### WORK TO COMPLETE
Starting at the line containing "Enable the Titel checkbox" and ending at the line containing "Screen dimensions: 249x438", transcribe the listing below exactly. Keep both end lines, skip the pictures, and copy nothing else.

********

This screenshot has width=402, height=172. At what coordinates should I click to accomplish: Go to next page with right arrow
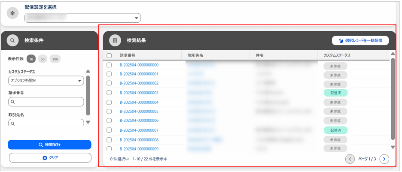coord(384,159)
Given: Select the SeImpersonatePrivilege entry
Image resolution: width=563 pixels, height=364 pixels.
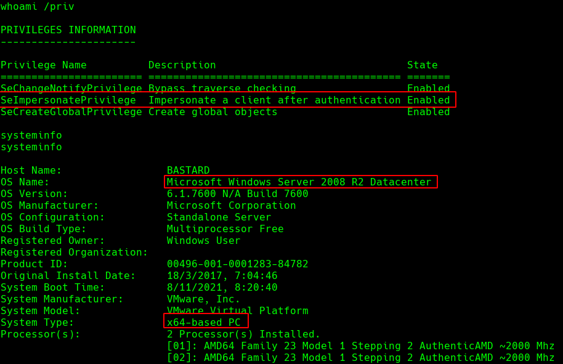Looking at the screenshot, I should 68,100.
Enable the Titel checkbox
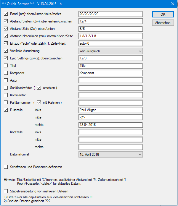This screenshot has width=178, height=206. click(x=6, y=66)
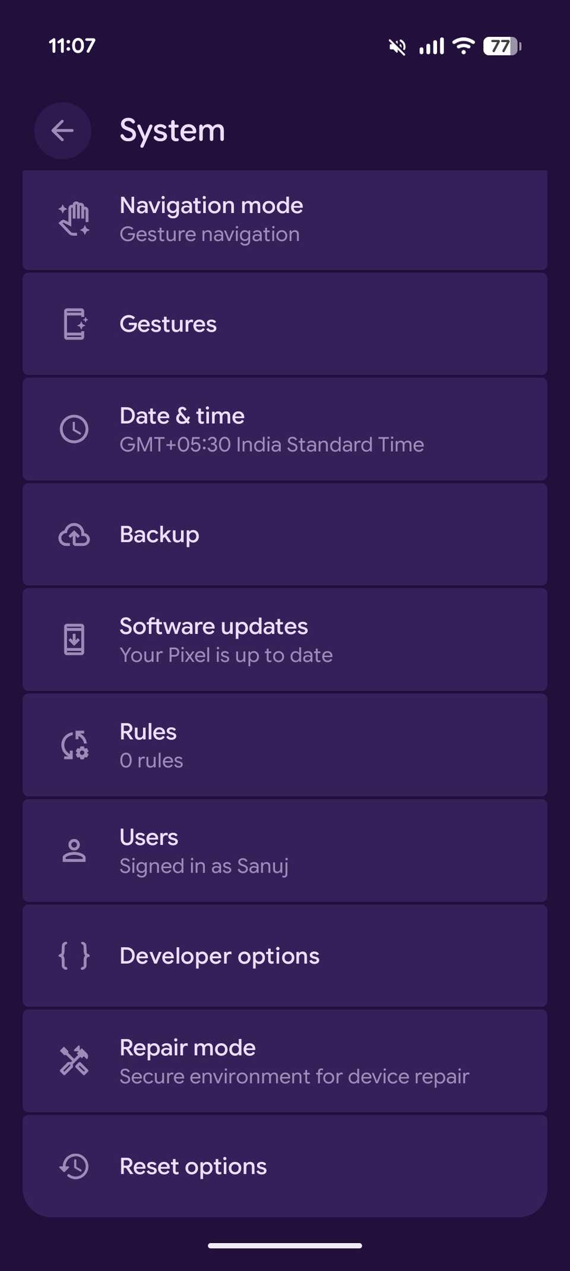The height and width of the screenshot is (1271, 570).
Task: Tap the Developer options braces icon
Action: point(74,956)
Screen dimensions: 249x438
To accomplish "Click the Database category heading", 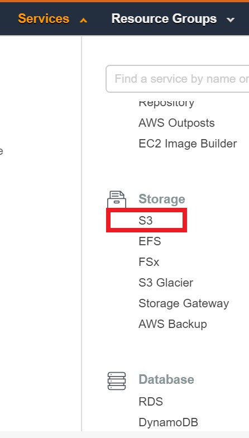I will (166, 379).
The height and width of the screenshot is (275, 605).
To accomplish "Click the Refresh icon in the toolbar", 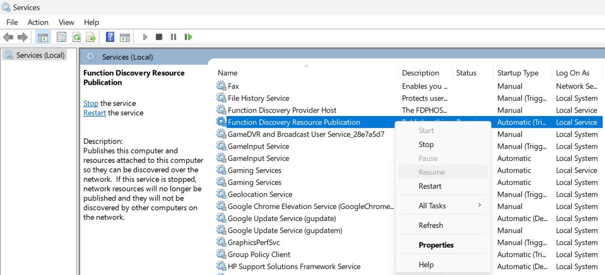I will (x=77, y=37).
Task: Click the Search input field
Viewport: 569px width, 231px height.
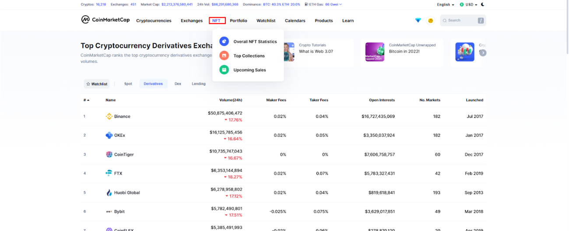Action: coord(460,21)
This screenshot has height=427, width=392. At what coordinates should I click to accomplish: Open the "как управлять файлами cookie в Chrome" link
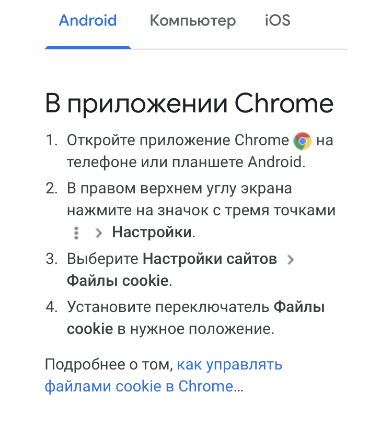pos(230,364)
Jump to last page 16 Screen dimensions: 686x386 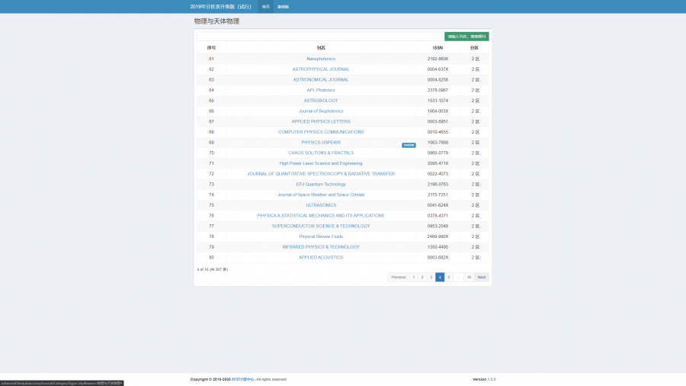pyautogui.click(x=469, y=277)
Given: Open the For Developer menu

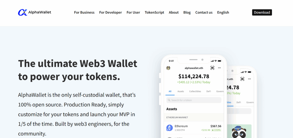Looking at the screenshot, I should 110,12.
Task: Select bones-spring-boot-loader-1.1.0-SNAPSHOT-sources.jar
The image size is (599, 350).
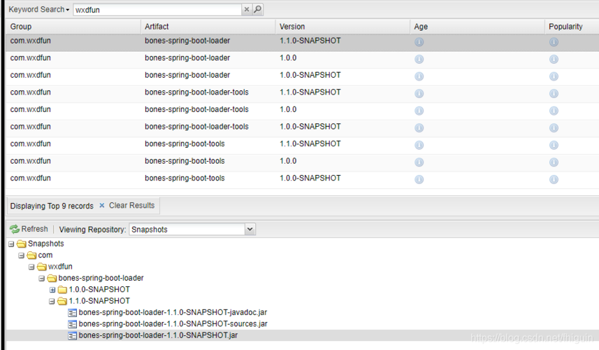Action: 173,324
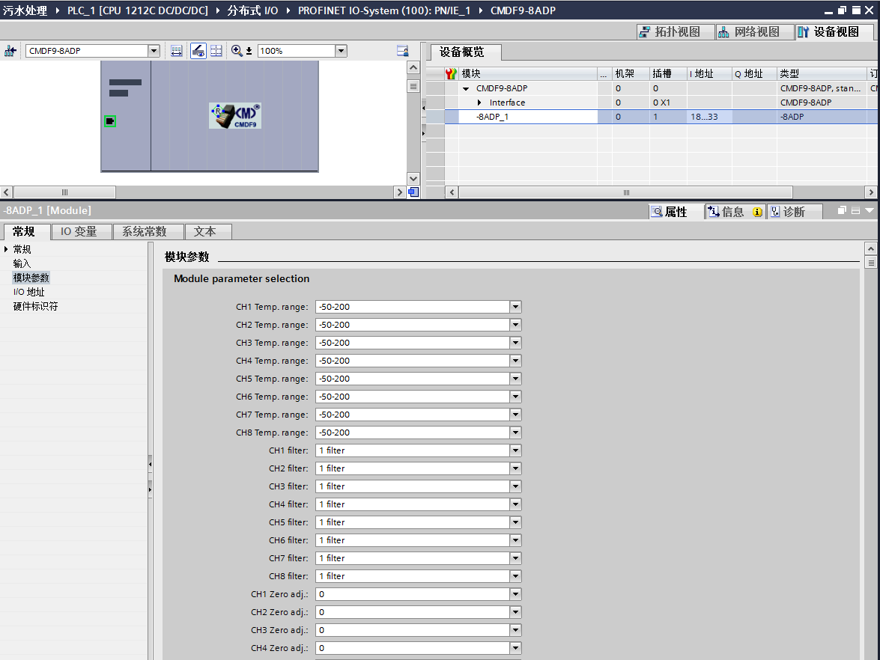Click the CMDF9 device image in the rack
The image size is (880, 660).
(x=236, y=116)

********

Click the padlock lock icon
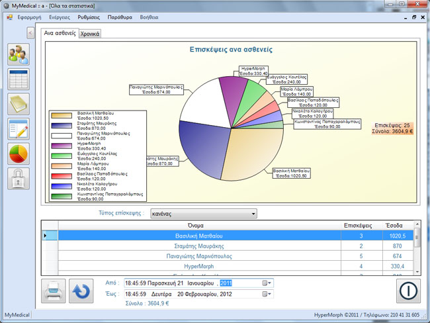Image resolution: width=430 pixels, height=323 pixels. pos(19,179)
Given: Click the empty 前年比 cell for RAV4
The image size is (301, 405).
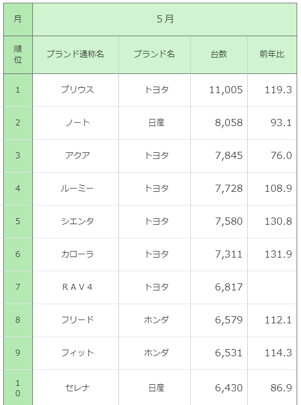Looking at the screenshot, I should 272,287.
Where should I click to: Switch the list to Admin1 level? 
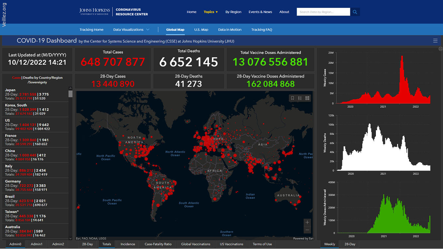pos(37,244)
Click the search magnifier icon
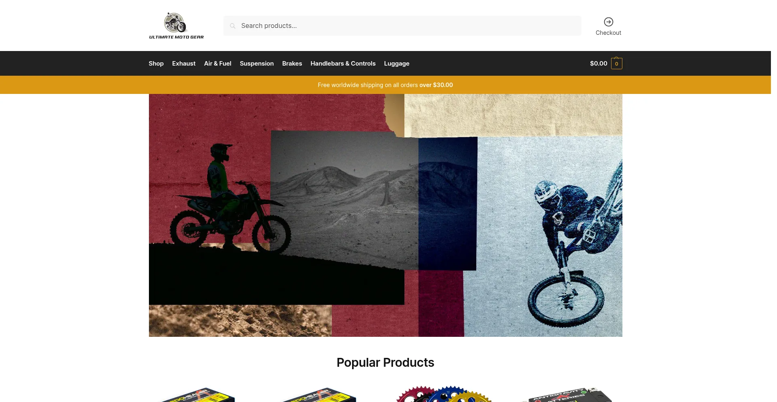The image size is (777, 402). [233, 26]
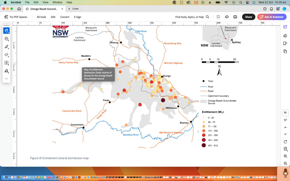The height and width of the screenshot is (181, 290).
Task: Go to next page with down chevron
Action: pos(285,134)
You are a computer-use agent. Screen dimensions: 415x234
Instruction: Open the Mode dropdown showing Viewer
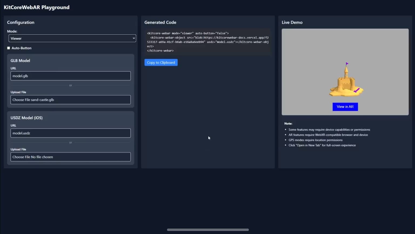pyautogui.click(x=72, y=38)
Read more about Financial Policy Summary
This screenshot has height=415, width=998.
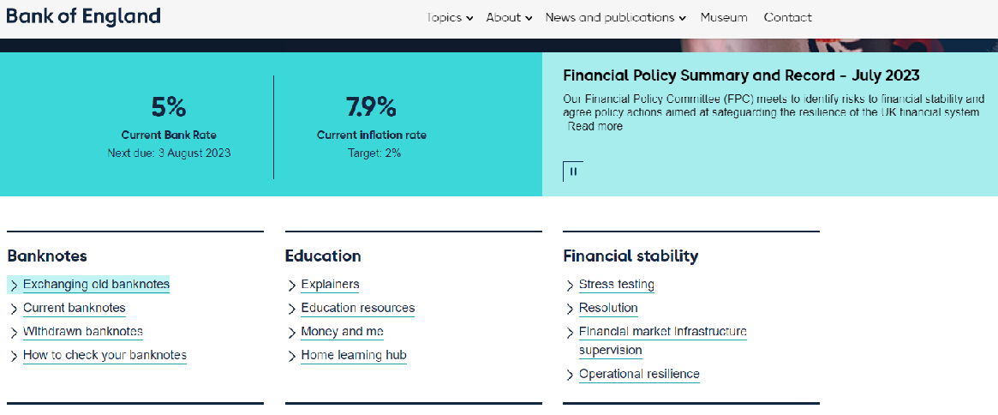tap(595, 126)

********

### SOLUTION TO THIS TASK
Enable the Titel checkbox
This screenshot has width=178, height=206. click(x=6, y=66)
The height and width of the screenshot is (1271, 570).
Task: Tap the Developer options braces icon
Action: point(74,956)
Screen dimensions: 249x438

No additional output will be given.